Asexuality is very fluid, with different people falling into different levels of attraction, both sexual and romantic, so seeing Scott’s own detailed account of her relationship with her sexuality was very eye opening to me. And I am glad that she as a disabled asexual has written about her relationship between these two identities.

Keywords for Disability studies, “Sexuality” by Robert McRuer

The section for the keyword “Sexuality” discusses the connections between sexuality and disability. Specifically, with how queer identities mirror and often overlap with disability. The historical role of queer identities being labeled as disabilities heavily ties into the role of the “abnormal sexuality”, which McRuer explains connects the physical differences of disabled bodies to “abnormal desires”, which results in the abnormal sexuality. (168) There is a stigma around people with “abnormal sexuality” having excessive sexuality, which also contrasts with the stigma of some disabled people being seen as non-sexual people, often being initialized as well. 

McRuer discusses the historical impact that “shock therapy, sterilization, and castration”(168) have had on these communities. McRuer argues that a newer mindset has emerged that discusses alternative sexual experiences, and how this as diverged from a hetersexual/homosexual binary. McRuer quotes Foucault, who “famously insisted: that homosexuality materialized a ‘new species’ of person” (168), and examines how this “new species” would be increasingly regulated by the state for many years. 

The queerness of disability itself has challenged heteronormativity, which McRuer argues almost requires able bodied-ness. McRuer ends the section reflecting on how sexuality has continued to oppress disabled people, “but it has also become a profoundly productive site for intervention, experimentation and transformation”(170). I think this really reflects how in-depth discussion has brought this aspect of disability forward, and how continued discussion and awareness of these topics are vitally important marginalized communities. 

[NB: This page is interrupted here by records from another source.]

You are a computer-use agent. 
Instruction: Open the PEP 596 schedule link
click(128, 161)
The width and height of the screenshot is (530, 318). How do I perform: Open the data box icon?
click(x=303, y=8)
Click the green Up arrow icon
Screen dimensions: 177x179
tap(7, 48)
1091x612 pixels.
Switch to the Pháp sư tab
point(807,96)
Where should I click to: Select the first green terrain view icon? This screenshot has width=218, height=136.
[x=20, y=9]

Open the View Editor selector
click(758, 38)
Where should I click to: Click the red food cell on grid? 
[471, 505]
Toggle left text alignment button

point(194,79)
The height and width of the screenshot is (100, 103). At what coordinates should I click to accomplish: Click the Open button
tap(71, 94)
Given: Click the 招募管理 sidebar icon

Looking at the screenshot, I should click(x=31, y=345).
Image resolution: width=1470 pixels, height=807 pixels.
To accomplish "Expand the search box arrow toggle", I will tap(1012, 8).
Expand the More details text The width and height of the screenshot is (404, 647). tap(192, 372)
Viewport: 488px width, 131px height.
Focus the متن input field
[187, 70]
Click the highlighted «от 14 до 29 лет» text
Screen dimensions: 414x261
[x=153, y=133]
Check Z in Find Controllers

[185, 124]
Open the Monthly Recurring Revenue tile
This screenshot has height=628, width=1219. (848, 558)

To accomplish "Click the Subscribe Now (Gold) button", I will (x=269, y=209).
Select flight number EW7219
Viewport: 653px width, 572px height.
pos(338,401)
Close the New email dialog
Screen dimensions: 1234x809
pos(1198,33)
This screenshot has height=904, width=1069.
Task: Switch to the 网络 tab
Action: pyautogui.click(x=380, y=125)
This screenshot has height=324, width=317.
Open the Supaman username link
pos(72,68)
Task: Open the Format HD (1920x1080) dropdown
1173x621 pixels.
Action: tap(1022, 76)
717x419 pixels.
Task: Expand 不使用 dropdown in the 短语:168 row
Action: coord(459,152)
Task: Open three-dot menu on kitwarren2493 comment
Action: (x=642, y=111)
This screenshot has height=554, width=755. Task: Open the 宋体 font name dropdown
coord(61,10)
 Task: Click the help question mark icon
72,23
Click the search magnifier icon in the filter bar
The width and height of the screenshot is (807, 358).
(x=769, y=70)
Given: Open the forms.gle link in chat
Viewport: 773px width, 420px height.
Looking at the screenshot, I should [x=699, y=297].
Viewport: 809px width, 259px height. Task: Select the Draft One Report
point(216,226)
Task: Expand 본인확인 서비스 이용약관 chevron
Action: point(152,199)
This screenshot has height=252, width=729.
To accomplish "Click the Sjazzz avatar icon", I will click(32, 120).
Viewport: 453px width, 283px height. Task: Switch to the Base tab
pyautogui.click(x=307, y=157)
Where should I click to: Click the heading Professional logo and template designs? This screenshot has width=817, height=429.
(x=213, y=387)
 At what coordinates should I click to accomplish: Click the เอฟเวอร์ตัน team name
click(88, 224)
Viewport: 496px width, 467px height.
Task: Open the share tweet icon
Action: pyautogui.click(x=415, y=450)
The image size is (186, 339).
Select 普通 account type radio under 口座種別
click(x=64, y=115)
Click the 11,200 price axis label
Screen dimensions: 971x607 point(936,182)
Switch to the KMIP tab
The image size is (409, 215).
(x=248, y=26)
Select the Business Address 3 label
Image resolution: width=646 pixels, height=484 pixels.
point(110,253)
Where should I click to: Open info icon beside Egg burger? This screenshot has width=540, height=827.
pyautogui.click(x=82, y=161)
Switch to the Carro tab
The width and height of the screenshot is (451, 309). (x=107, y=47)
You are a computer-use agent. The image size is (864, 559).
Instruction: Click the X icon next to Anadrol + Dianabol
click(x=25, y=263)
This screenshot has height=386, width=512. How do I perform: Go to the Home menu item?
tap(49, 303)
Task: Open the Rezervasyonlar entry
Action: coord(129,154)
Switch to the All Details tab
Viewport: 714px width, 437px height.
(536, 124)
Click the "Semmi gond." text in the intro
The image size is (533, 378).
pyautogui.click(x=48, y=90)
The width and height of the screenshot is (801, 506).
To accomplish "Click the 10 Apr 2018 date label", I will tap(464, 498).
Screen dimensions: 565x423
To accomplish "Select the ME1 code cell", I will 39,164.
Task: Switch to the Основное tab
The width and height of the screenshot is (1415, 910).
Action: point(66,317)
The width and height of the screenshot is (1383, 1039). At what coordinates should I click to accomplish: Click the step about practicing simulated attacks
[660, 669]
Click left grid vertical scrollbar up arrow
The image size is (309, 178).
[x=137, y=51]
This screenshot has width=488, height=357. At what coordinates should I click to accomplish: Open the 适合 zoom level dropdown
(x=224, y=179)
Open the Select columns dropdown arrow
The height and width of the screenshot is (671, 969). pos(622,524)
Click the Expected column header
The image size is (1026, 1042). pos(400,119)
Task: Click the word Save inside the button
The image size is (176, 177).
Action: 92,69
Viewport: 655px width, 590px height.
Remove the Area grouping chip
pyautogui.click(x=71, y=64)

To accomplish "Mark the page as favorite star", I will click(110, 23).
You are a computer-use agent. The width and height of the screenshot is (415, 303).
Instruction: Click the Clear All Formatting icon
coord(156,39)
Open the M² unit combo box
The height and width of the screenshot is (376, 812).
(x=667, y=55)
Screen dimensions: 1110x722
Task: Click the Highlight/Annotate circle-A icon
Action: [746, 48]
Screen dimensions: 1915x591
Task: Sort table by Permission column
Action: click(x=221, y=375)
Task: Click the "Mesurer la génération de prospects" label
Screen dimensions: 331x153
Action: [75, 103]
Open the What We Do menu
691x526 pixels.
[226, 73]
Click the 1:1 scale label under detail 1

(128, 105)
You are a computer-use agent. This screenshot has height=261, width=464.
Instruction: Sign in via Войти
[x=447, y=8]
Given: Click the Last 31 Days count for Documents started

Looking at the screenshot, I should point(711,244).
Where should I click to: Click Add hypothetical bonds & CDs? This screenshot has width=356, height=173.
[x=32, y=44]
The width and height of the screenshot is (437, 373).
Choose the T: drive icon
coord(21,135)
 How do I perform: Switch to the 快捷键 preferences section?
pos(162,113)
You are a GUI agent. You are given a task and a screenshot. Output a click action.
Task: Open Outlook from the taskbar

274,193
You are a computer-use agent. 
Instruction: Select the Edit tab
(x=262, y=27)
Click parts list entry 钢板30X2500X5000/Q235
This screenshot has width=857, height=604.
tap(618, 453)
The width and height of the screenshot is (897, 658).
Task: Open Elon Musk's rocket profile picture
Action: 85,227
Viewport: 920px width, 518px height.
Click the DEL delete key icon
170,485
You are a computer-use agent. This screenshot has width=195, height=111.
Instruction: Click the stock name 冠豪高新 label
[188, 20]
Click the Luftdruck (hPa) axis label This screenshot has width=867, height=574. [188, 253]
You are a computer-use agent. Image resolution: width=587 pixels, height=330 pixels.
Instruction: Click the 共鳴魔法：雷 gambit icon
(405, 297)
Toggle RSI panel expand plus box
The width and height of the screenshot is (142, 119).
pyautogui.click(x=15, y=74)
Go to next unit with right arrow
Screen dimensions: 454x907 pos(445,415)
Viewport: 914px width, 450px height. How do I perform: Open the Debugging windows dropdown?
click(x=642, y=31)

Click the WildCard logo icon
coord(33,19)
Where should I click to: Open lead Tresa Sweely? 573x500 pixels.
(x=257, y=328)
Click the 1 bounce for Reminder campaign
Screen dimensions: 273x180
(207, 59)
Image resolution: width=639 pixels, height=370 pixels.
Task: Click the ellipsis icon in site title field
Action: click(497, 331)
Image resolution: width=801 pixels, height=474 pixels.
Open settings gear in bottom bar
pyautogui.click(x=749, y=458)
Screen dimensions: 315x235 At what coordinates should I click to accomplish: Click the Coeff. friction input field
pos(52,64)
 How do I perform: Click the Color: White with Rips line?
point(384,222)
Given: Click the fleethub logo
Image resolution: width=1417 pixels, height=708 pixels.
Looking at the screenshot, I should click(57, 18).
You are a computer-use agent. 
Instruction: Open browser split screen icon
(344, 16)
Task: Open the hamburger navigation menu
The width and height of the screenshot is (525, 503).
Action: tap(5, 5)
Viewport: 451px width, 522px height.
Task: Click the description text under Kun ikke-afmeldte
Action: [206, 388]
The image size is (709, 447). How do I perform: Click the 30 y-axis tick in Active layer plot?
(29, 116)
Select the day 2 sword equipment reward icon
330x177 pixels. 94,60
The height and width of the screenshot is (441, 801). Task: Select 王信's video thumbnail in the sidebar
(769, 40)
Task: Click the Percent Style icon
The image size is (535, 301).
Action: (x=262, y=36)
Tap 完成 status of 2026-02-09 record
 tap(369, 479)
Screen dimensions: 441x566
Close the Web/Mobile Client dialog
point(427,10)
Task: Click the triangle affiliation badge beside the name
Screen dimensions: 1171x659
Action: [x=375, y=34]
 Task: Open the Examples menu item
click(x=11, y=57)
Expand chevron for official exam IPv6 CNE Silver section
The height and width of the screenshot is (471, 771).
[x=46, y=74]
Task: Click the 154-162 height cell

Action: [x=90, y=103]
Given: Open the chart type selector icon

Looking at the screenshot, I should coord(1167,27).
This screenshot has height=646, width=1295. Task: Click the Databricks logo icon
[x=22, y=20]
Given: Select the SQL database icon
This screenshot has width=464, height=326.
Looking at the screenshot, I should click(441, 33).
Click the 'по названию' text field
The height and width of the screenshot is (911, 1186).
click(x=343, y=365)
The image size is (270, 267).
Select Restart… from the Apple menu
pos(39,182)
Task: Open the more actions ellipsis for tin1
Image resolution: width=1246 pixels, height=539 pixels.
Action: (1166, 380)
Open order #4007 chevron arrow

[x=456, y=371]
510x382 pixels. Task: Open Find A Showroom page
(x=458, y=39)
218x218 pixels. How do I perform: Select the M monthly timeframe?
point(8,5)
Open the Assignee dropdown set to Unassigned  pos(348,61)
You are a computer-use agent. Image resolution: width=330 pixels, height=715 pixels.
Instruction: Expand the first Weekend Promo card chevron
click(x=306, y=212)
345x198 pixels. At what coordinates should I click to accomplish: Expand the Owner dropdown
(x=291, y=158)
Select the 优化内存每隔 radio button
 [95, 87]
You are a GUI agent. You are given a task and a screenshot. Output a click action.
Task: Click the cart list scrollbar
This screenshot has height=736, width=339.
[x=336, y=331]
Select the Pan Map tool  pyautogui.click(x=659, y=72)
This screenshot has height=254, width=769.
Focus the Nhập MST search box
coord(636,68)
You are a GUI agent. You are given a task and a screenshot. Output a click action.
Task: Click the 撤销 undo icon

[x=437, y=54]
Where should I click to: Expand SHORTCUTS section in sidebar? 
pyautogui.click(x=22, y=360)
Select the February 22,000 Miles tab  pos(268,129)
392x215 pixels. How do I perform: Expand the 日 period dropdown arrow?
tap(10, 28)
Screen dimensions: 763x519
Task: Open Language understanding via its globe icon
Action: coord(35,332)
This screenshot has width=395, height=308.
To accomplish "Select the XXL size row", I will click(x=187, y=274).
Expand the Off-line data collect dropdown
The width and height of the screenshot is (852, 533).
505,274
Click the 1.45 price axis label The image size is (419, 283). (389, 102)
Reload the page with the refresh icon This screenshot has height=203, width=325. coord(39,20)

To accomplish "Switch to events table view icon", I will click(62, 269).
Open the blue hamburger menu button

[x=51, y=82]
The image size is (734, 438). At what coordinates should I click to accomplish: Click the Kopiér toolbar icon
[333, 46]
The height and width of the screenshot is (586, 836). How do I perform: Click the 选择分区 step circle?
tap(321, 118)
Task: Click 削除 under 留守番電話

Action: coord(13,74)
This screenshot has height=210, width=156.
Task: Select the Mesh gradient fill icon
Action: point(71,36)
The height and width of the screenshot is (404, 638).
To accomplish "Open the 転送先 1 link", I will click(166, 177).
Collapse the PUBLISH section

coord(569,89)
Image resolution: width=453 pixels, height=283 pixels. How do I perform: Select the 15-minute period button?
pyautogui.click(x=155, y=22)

One thing that really resonated with me is connecting queerness to disability. Specifically the author categorized heteronormativity being perpetuating the expectation for the norm to be cishet, allosexual, and able bodied. With LGBTQ+ identities being labeled disabilities throughout history, the connection to sexuality and disability is impossible to deny. I really feel as though the connection between the two could further the destigmatisation of these communities. 

What also really stood out was the discussion of sterilization and the medical attempts to “fix” disabled people, or to prevent them from having children. This is a very horrifying aspect of this discussion, that shows the painful aspects of what dehumanization and othering made people think it was okay to do this to disabled people and reading about it really angered me. 

The authors terminology was also really fascinating, especially with how efficiently McRuer was able to convey such complex concepts. “Abnormal sexuality” to note was a very effective term that is fluid enough to cover both the stigma of excessive sexuality and of reduced sexuality. It was also really eye opening for McRuer to use film and literature from these times that reflect the historical oppression of sexuality in the disabled community. Using examples from William Faulkner’s The Sound and the Fury (1929) to show an example of a disabled man who is castrated for his disability, as well as using examples of Shakespeare and the movement to show disabled people in a nonsexual light. This also helps really put into perspective the vast timeline of these issues, and how this has been going on for centuries.